#### [Exercise]
The required output is every entry below, copied exactly.

↓↓↓

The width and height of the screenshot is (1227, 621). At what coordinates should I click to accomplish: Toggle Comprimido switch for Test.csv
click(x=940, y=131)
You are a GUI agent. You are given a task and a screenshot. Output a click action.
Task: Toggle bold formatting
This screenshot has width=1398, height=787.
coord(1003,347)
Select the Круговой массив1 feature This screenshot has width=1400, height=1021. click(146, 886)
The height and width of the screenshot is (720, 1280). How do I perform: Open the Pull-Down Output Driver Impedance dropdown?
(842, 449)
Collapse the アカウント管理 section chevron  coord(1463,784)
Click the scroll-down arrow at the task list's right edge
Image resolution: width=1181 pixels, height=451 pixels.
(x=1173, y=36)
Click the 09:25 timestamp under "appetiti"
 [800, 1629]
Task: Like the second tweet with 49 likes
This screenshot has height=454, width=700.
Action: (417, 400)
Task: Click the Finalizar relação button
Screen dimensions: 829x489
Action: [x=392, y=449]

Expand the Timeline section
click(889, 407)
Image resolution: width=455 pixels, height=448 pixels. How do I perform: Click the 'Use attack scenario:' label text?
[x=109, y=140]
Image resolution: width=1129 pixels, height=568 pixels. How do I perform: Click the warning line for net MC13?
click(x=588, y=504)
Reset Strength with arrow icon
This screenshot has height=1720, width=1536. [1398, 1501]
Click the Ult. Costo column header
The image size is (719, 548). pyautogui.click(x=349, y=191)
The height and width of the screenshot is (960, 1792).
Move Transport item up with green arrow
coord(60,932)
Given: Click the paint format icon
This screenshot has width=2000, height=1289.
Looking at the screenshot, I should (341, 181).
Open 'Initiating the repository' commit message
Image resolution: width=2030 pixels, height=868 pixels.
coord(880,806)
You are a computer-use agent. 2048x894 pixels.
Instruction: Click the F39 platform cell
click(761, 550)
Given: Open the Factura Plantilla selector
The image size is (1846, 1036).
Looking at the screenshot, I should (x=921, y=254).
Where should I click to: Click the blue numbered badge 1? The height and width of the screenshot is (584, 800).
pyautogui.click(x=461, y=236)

↑↑↑

#### [Your response]
The width and height of the screenshot is (1227, 621). At what coordinates should I click to accomplish: Toggle Comprimido switch for Test.csv
click(x=940, y=131)
You are a GUI agent. You are given a task and a screenshot. Output a click action.
Task: Toggle bold formatting
This screenshot has width=1398, height=787.
coord(1003,347)
Select the Круговой массив1 feature This screenshot has width=1400, height=1021. click(146, 886)
The height and width of the screenshot is (720, 1280). How do I perform: Open the Pull-Down Output Driver Impedance dropdown?
(842, 449)
Collapse the アカウント管理 section chevron  coord(1463,784)
Click the scroll-down arrow at the task list's right edge
Image resolution: width=1181 pixels, height=451 pixels.
(x=1173, y=36)
Click the 09:25 timestamp under "appetiti"
 [800, 1629]
Task: Like the second tweet with 49 likes
This screenshot has height=454, width=700.
Action: (417, 400)
Task: Click the Finalizar relação button
Screen dimensions: 829x489
Action: [x=392, y=449]

Expand the Timeline section
click(889, 407)
Image resolution: width=455 pixels, height=448 pixels. How do I perform: Click the 'Use attack scenario:' label text?
[x=109, y=140]
Image resolution: width=1129 pixels, height=568 pixels. How do I perform: Click the warning line for net MC13?
click(x=588, y=504)
Reset Strength with arrow icon
This screenshot has height=1720, width=1536. [1398, 1501]
Click the Ult. Costo column header
The image size is (719, 548). pyautogui.click(x=349, y=191)
The height and width of the screenshot is (960, 1792).
Move Transport item up with green arrow
coord(60,932)
Given: Click the paint format icon
This screenshot has width=2000, height=1289.
Looking at the screenshot, I should (341, 181).
Open 'Initiating the repository' commit message
Image resolution: width=2030 pixels, height=868 pixels.
coord(880,806)
You are a computer-use agent. 2048x894 pixels.
Instruction: Click the F39 platform cell
click(761, 550)
Given: Open the Factura Plantilla selector
The image size is (1846, 1036).
Looking at the screenshot, I should (x=921, y=254).
Where should I click to: Click the blue numbered badge 1? The height and width of the screenshot is (584, 800).
pyautogui.click(x=461, y=236)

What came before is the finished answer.